On several occasions, the Ambassador, herself enjoys being a ‘tourist’ in Hungary. “It is a big challenge for me to get together with my husband and my son as they live and work not only in different countries but on different continents. However, they visit regularly and when they come, they tend to bring along their friends because they like this country very much. We have visited several cities in Hungary. The last time my husband came, we visited Pannonhalma, a western Hungarian town famous for its monastery,” she says.

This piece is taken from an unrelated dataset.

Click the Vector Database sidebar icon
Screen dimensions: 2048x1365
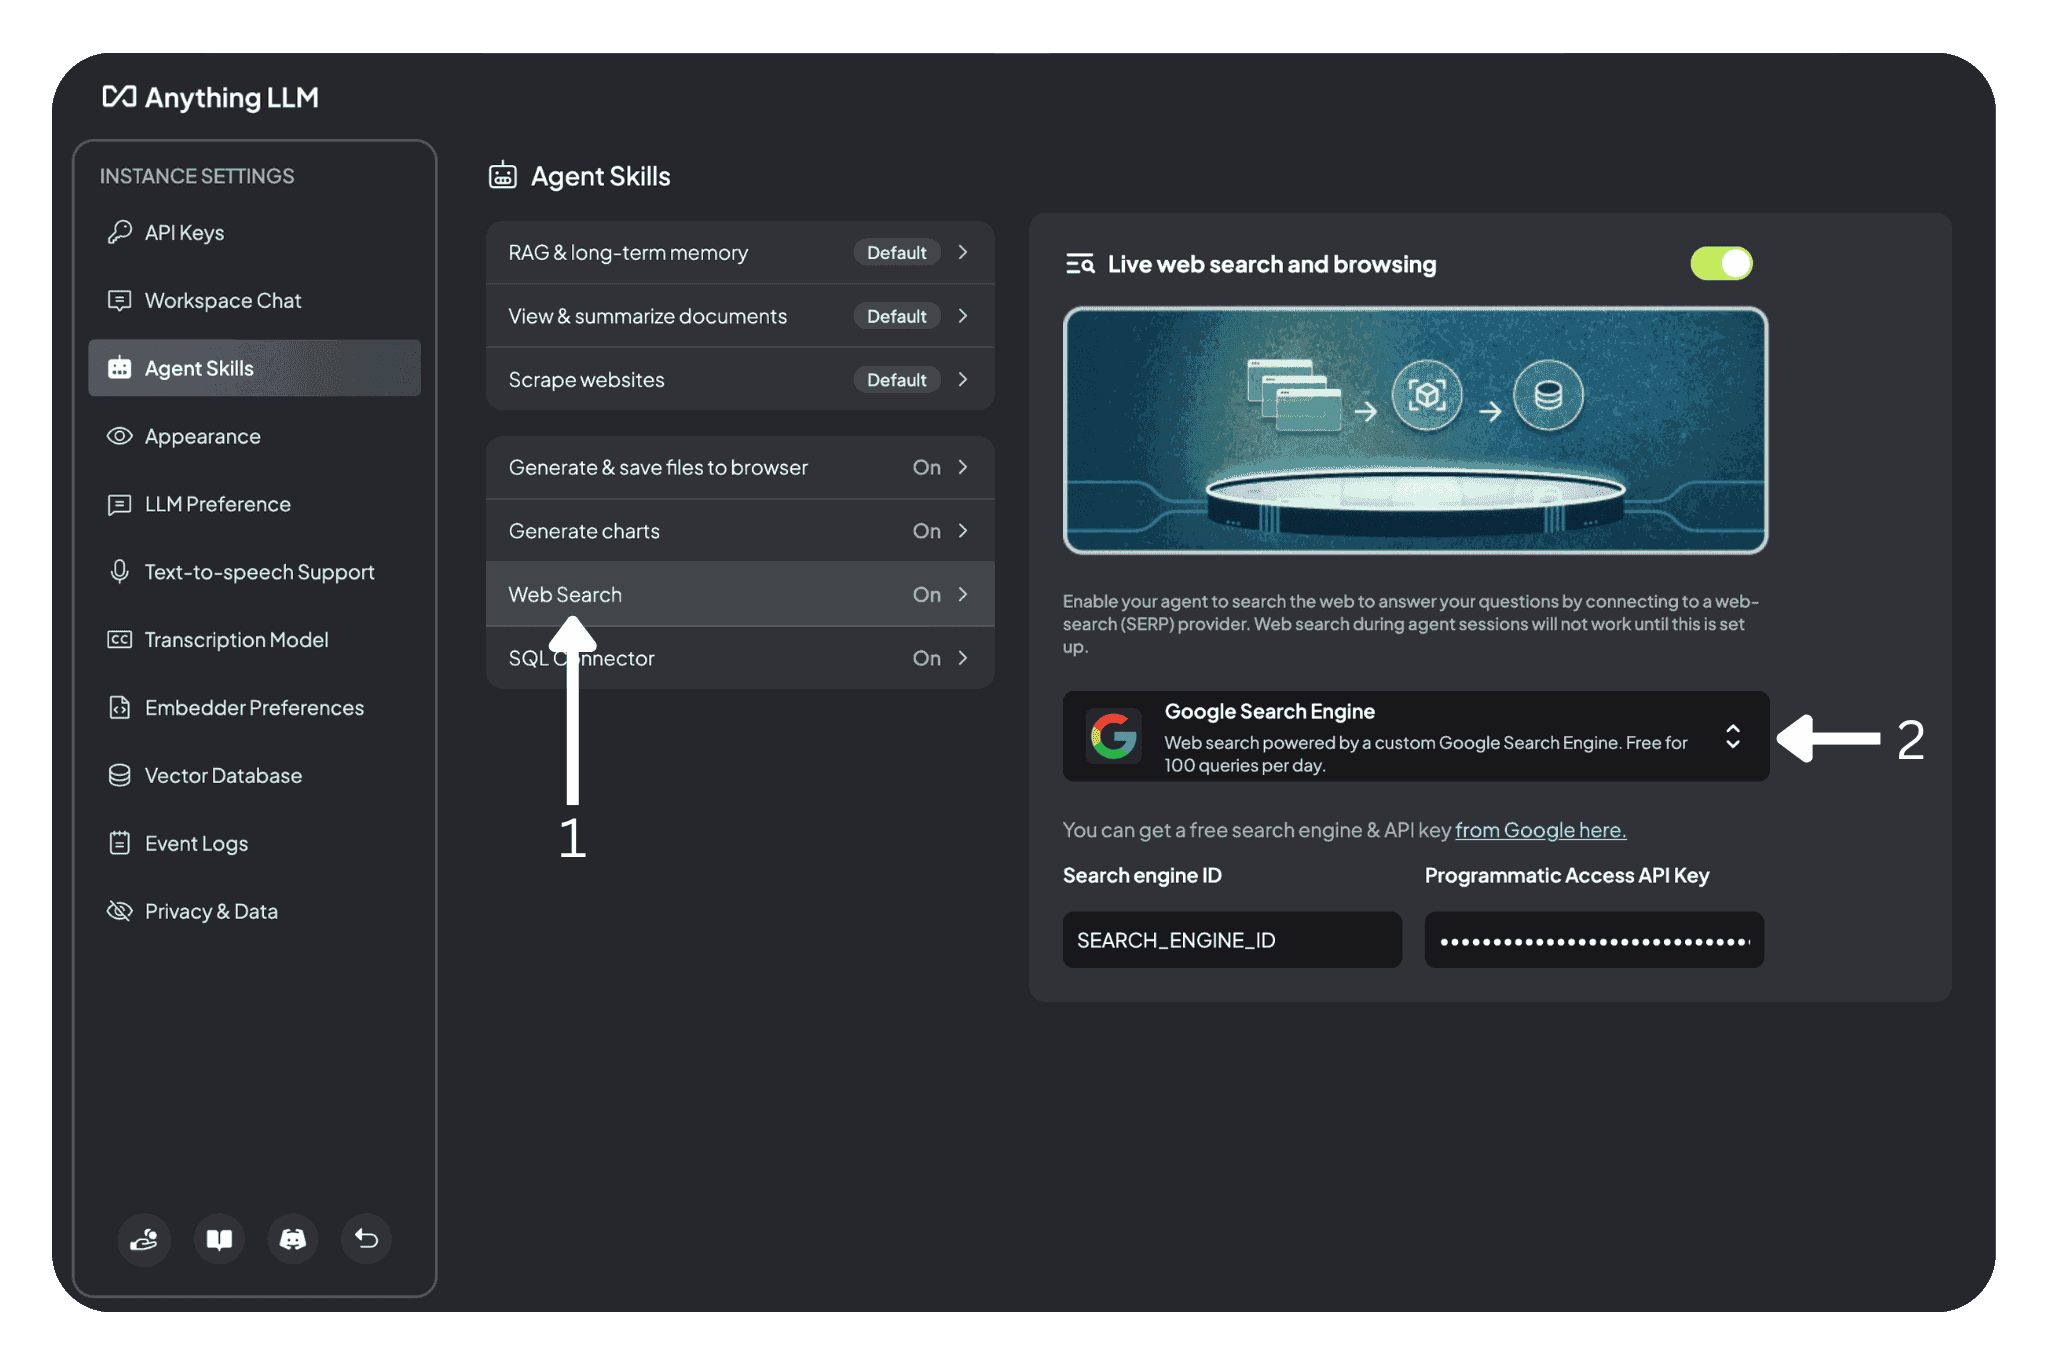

She believes that “sometimes, embassies concentrate their activities too much on the capital city. I think that Hungary – just like Italy – is a country of interesting and beautiful towns and cities. That is why I have been travelling around and, with the cultural center and the trade office, we try to engage in a road show of sorts of Italian opportunities all over Hungary. This year, for the first time, I also celebrated the national day in Pécs, a southern Hungarian city with an important Italian department at its university and a number of entrepreneurs there, the day before celebrating in Budapest. We’re going to do that in other cities in the future because Italians are everywhere and because local authorities sometimes are as important as the national government in bilateral relations,” the Ambassador concludes.